**About this task**: Below are the records; copy each line in which "Select" can be found.

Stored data
**********

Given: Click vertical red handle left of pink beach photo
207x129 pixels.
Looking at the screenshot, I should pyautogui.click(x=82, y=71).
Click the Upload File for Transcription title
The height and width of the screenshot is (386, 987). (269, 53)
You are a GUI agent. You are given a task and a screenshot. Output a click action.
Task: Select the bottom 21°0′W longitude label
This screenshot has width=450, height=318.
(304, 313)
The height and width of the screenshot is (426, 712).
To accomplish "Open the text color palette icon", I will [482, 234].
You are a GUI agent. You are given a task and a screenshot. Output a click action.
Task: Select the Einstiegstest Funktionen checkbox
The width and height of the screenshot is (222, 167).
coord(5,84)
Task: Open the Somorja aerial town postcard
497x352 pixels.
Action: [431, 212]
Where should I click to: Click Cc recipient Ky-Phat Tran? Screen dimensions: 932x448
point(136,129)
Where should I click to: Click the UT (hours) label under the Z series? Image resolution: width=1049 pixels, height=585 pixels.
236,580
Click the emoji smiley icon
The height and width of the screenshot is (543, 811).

**********

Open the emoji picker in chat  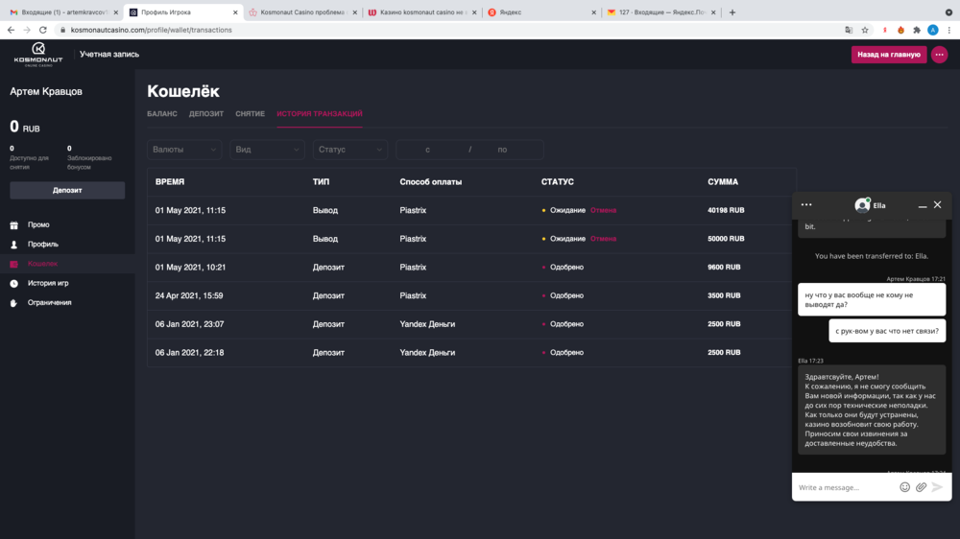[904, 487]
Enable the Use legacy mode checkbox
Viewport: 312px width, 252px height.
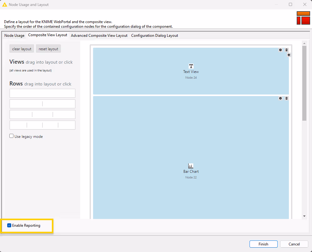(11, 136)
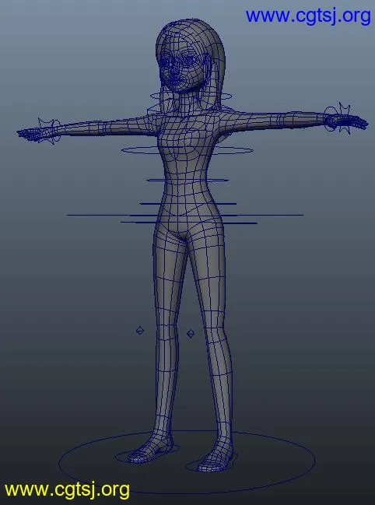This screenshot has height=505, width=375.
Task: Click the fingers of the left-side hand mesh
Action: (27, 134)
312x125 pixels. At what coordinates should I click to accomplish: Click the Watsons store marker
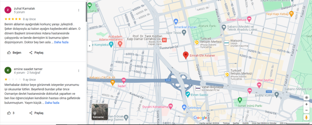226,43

**********

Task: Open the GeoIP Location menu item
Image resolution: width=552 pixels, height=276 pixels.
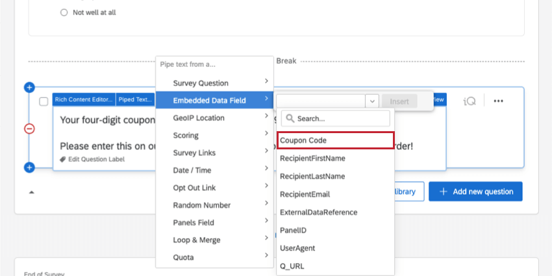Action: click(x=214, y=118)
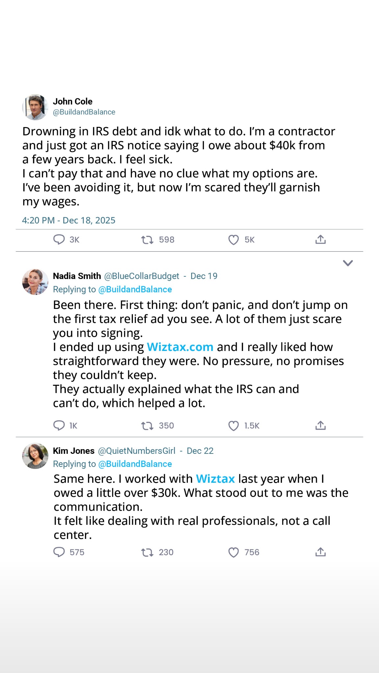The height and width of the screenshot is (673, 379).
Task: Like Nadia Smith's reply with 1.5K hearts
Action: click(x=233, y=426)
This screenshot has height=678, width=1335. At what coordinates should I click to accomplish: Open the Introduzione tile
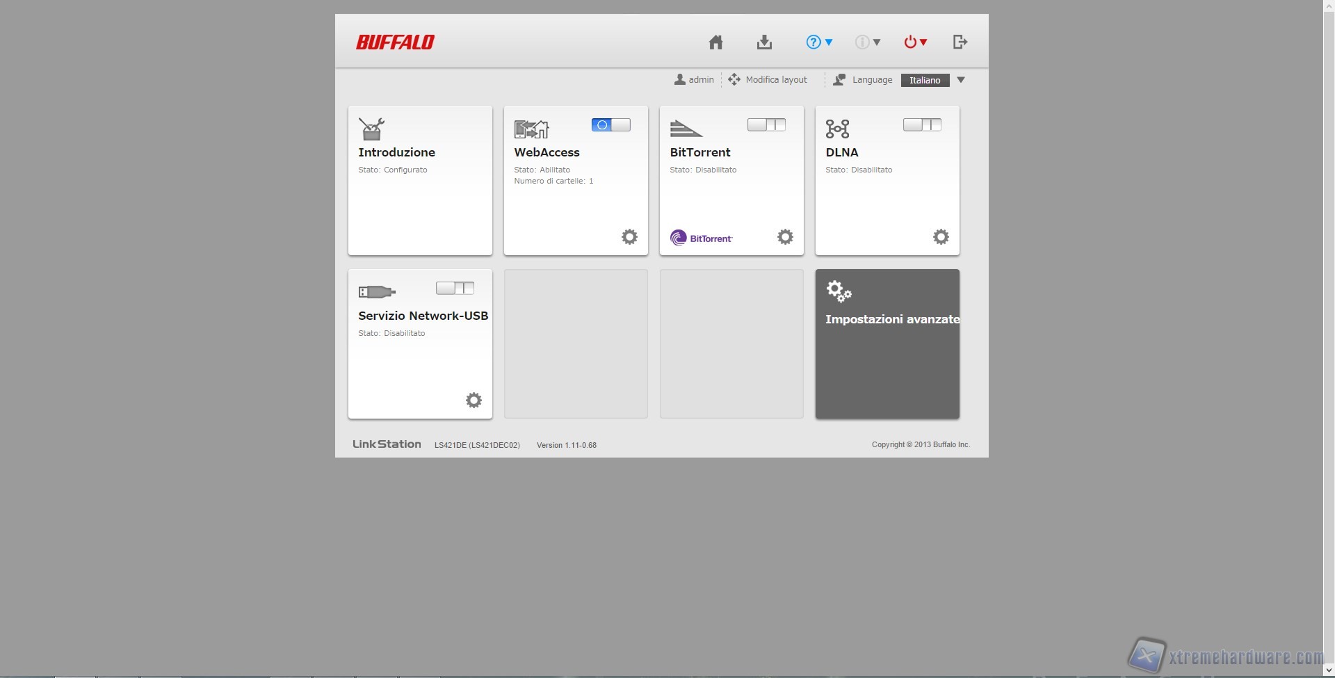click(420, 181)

**********

**Exercise response**:
Task: Select the bottom 21°0′W longitude label
Task: Select the Einstiegstest Funktionen checkbox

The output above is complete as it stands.